*DOCUMENT TEXT*
▬▬▬▬▬▬▬▬▬▬

Revolutions in Biomedicine summer schools students studying in class

What is good feedback?

This question is difficult to answer as what feedback considered to be useful and of good quality might vary from student to student. Having said that, there are some common principles that should be reflected in feedback. Before we look at them it’s good to think of the difference between feedback and feed forward. Feedback provides students with information or a dialogue around their current performance. As discussed in the introduction, this dialogue can be between the student and the teacher, the peers but also the student herself (via the form of self assessment). The concept of feed forward is also extremely important for student learning as it looks ahead to future assignments, i.e. offers advice that can be used to improve future performance.

The principles below are widely referred to within the sector as those most accurately reflecting what good feedback is. They were produced as a result of HEA research by Nicol and Macfarlane-Dick (2004) and are widely used across the sector to benchmark good practice. They focus around creating effective conditions around feedback. They also embody the idea of feedback as a dialogue. Each principle contains some practical examples of how they can be embedded into your feedback delivery.


Provide students with:

  • written statements of the assessment criteria and/or standards that define different levels of achievement;
  • examples of standards/levels of work;
  • carefully constructed criteria sheets;
  • opportunities to discuss and reflect upon criteria and standards in class (before an assignment);
  • opportunities to mark or comment on other students’ work;
  • opportunities to devise or negotiate their own assessment criteria.

▬▬▬▬▬▬▬▬▬▬

*WHAT NEEDS TO BE DONE*
Continue the passage on what makes good feedback from the point where it stops.

▬▬▬▬▬▬▬▬▬▬

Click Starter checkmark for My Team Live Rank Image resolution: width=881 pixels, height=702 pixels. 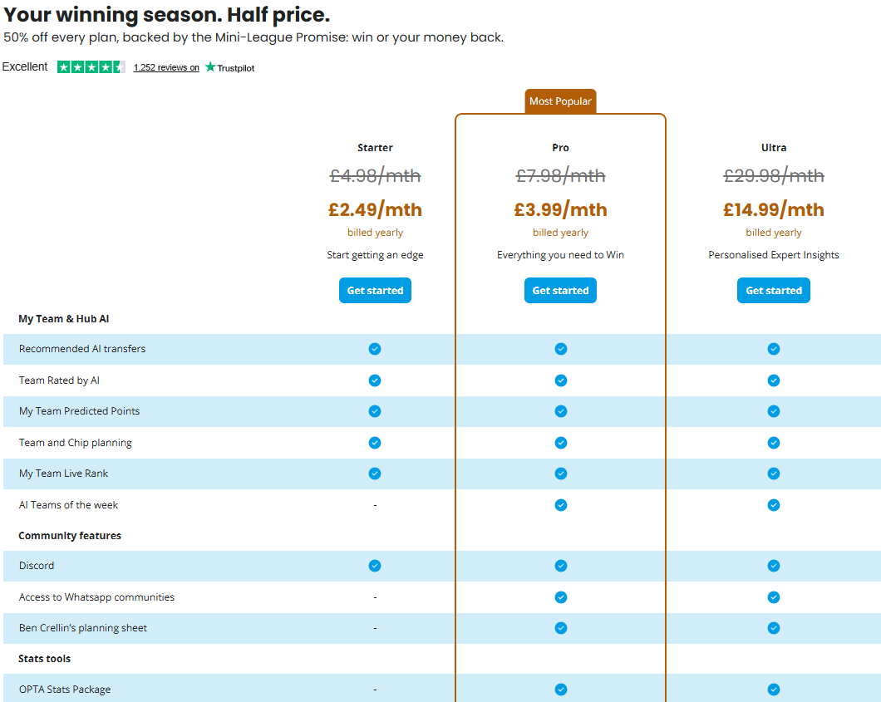click(375, 474)
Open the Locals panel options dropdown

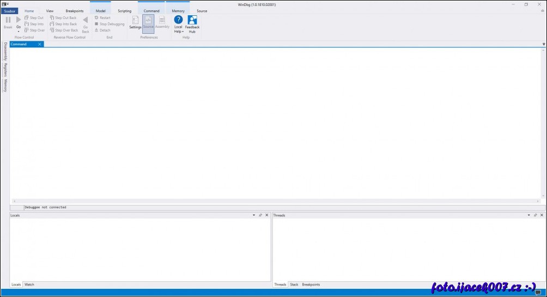tap(254, 215)

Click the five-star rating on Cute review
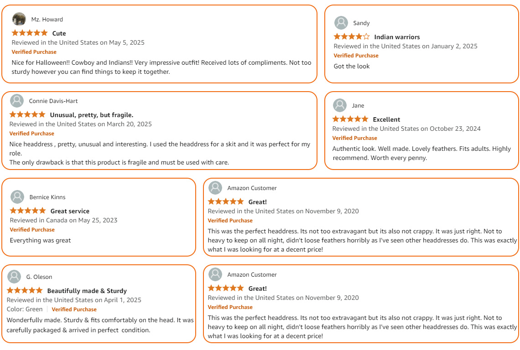coord(30,33)
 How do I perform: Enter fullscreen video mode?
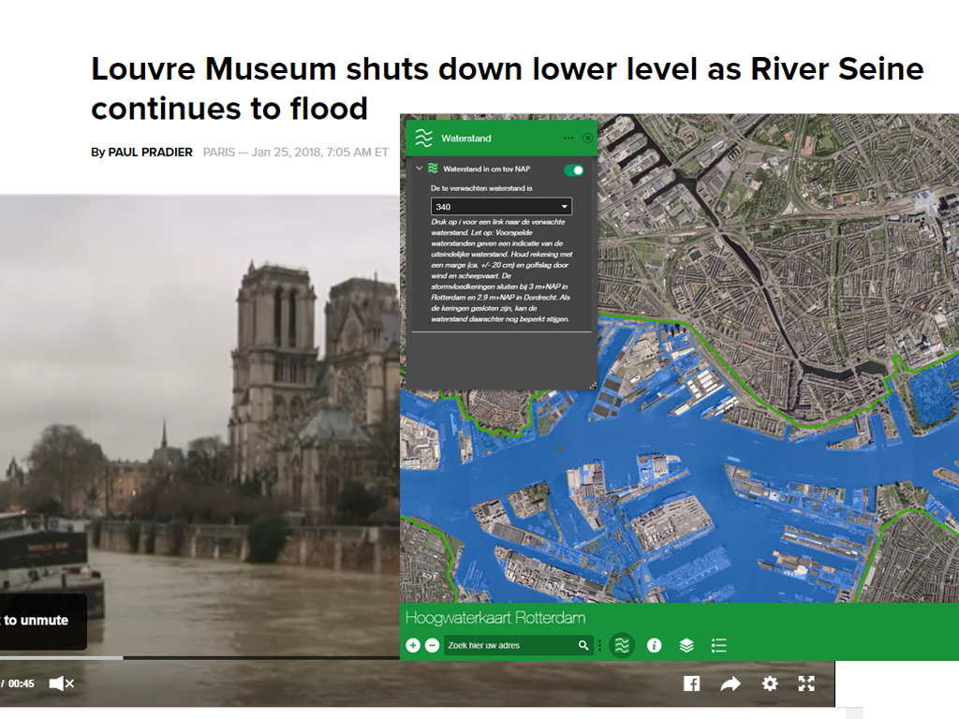(806, 683)
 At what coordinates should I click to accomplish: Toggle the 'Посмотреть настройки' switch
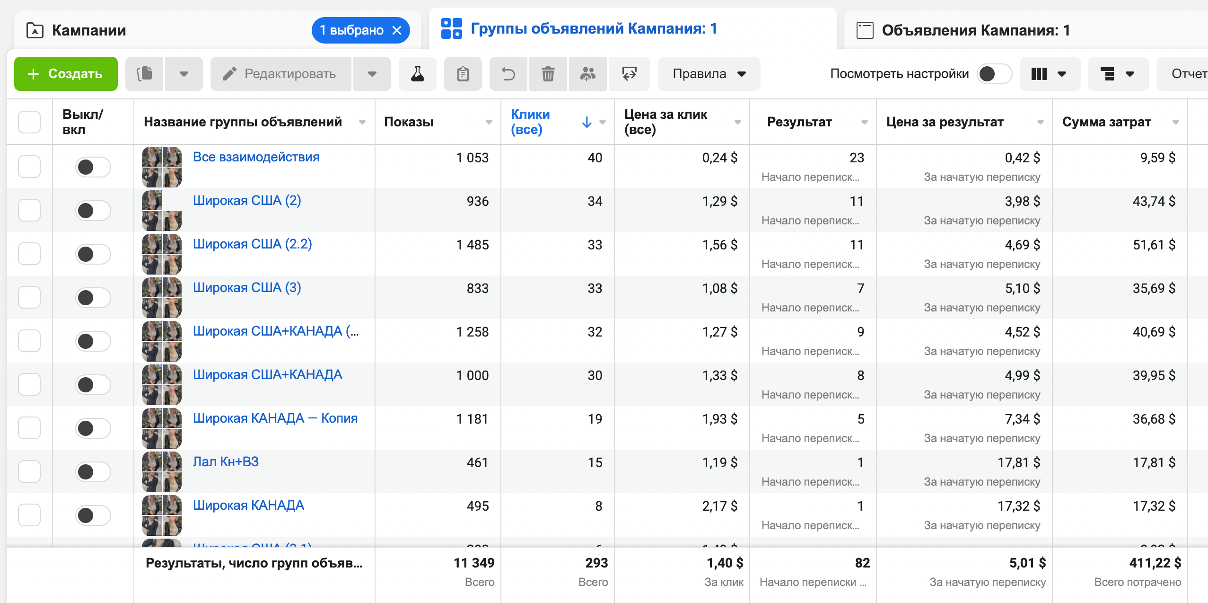[994, 74]

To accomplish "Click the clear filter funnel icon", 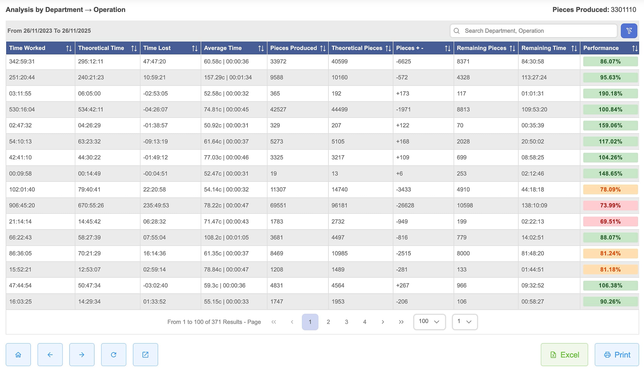I will click(629, 31).
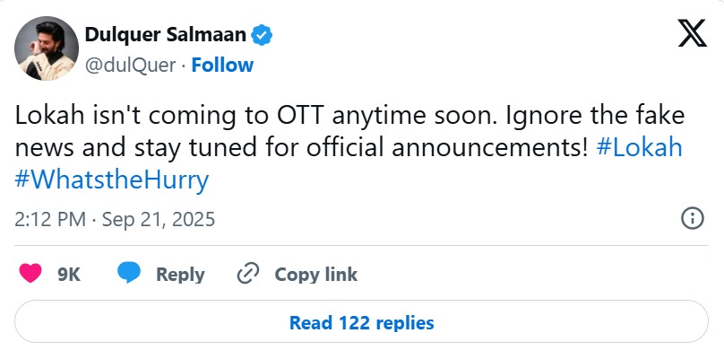Click the 9K likes count
The image size is (724, 359).
pyautogui.click(x=69, y=275)
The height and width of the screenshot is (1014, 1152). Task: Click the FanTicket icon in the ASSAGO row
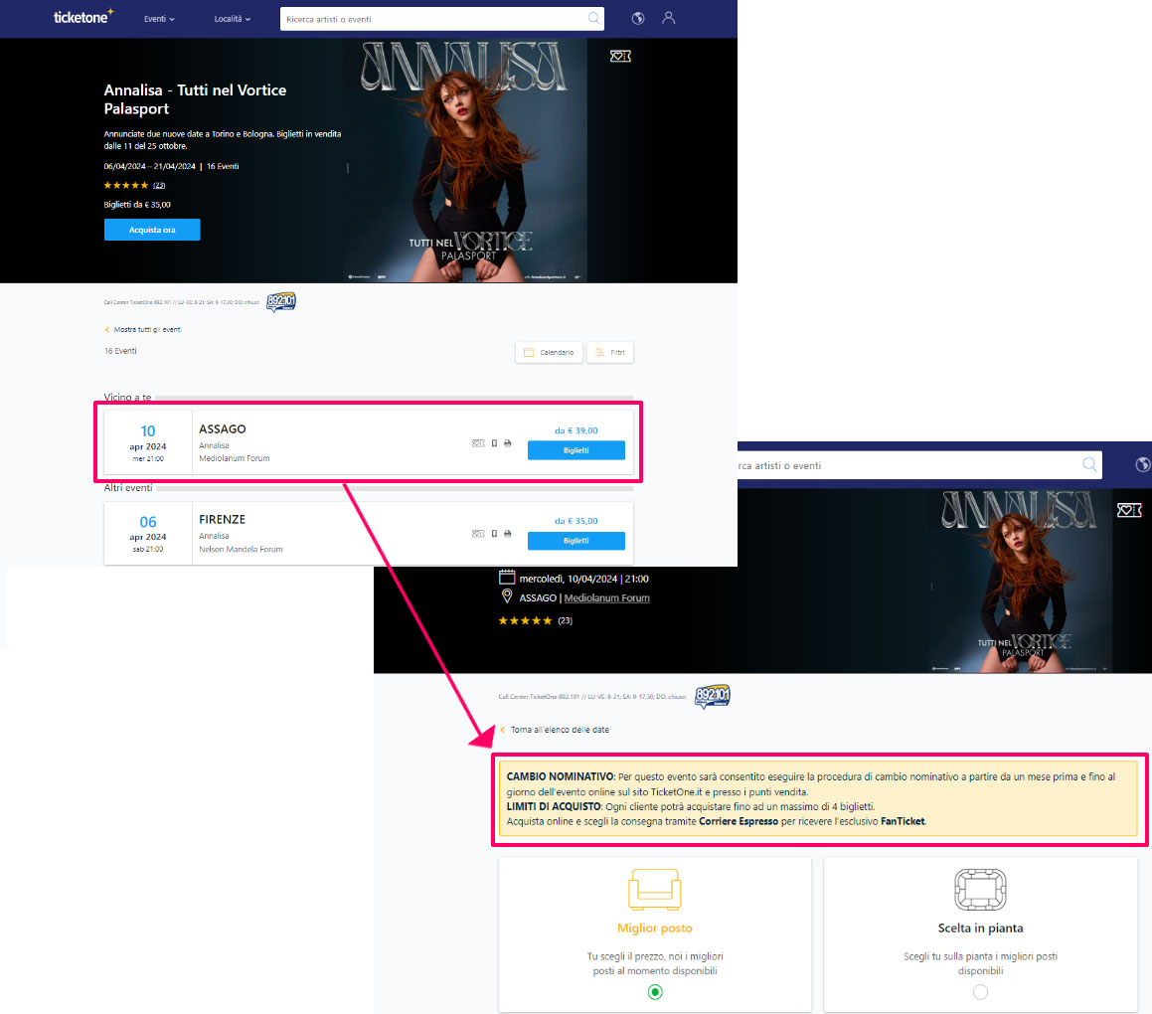[478, 443]
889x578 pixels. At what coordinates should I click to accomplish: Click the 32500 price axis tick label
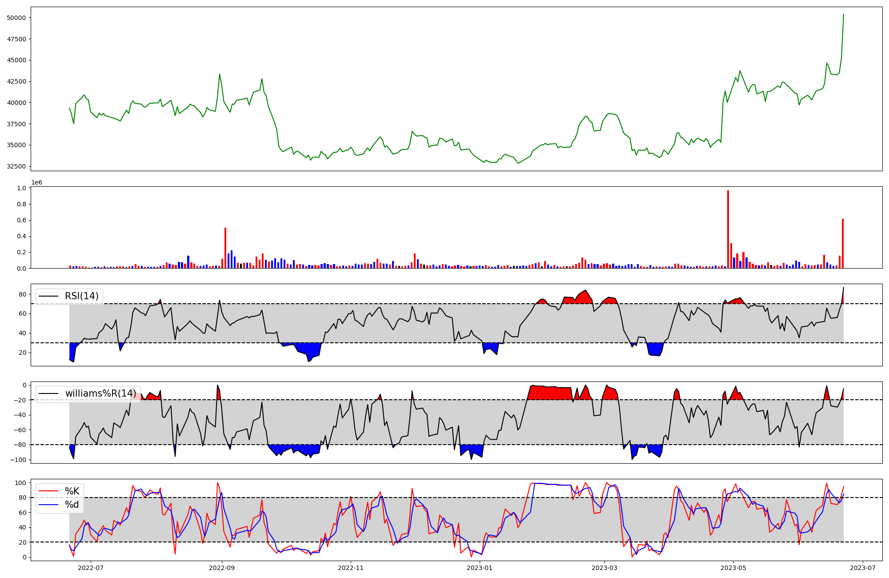click(x=16, y=166)
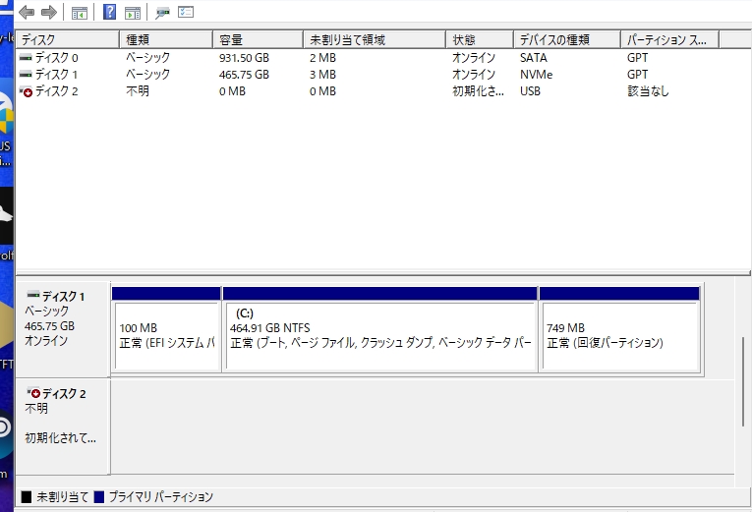Click the プライマリ パーティション blue legend swatch

point(99,497)
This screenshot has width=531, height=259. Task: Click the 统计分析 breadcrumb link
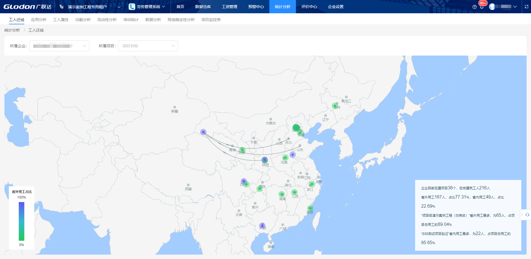(x=12, y=30)
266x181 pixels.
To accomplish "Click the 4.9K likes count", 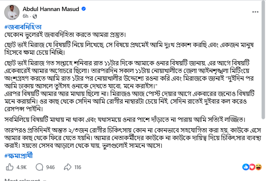I will tap(22, 167).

▬▬▬▬▬▬▬▬▬▬

*RESULT BELOW*
Engage students to:

  • identify criteria and standards that will apply to their work;
  • make judgements on how their own work relates to these standards;
  • make judgments on each other’s work;
  • regularly reflect on criteria and standards;
  • request the types of feedback they want;
  • self-assess work before submitting it for marking;
  • reflect on past work and feedback in a portfolio;
  • reflect on past progress before planning future actions and milestones.

Provide feedback information that is:

  • timely, corrective, constructive and prioritised;
  • about future actions (feed forward);
  • limited in quantity (a usable amount);
  • online and automated - available anywhere, anytime and repeatedly.


  • regular, low-stakes formative assessments with feedback on personal progress (i.e. ipsative, not their ranking in the class);
  • feedback on the performance (not the student as a person);
  • marks only after students have responded to feedback comments;
  • time for students to resubmit selected assignments – to influence their expectations of learning and assessment;
  • automated assessment (self-tests) with feedback;
  • opportunities for students to submit drafts and receive feedback before making final submissions.


  • feedback on work in progress;
  • more opportunities for students to resubmit assignments;
  • introduce two-stage assignments where feedback on stage one helps improve stage two;
  • demonstrations of the strategies you want students to follow – to reduce the gap between actual and expected standards of performance (e.g. by showing students how to set about structuring an essay, writing an abstract, analysing data, drafting a research proposal);
  • action points to help students monitor and manage their assignments;
  • opportunities for students to work in groups and to identify their own action points in class after they have received feedback (i.e. integrate feedback into the teaching and learning process – involve students in generation and use of feedback).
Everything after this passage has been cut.